Task objective:
Gather all lines in the data that hold the string "resolution".

*** Given data

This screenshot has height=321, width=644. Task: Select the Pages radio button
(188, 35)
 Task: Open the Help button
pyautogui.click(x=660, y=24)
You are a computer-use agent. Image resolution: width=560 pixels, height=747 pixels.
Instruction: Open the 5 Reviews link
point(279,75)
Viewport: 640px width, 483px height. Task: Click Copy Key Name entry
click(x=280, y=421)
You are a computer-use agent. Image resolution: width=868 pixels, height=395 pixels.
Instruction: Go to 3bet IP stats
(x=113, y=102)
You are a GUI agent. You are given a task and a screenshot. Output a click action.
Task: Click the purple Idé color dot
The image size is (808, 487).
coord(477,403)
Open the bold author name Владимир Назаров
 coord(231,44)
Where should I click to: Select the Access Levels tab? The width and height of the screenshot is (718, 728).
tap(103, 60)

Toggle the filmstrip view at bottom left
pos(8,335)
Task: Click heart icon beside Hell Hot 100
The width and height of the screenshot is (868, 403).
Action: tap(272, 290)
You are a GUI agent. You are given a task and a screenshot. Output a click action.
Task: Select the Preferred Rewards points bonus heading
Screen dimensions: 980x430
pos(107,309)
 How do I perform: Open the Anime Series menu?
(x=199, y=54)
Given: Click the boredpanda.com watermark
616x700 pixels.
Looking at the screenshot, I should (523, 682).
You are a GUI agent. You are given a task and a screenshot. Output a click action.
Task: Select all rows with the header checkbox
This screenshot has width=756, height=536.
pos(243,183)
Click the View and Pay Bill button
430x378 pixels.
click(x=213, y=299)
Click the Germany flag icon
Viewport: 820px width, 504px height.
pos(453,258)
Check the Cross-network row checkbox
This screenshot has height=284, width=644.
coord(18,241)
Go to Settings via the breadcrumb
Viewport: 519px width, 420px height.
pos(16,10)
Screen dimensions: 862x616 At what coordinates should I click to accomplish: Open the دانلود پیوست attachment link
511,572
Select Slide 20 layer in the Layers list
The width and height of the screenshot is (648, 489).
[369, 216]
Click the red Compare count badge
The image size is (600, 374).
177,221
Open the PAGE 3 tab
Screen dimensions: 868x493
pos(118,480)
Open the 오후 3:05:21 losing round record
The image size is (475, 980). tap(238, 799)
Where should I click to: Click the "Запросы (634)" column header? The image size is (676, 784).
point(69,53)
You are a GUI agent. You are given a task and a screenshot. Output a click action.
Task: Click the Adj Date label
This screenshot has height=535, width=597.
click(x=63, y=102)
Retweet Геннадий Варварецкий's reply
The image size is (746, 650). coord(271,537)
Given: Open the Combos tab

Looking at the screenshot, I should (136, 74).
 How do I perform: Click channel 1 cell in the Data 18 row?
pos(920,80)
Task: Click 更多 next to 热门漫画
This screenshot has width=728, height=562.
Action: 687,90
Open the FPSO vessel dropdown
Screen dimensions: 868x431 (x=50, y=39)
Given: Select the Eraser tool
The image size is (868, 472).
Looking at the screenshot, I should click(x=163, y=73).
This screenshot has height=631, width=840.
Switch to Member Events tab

******

Output:
You are a computer-use agent. Image resolution: width=560 pixels, height=747 pixels.
You are a computer-use agent. Image resolution: width=868 pixels, height=395 pixels.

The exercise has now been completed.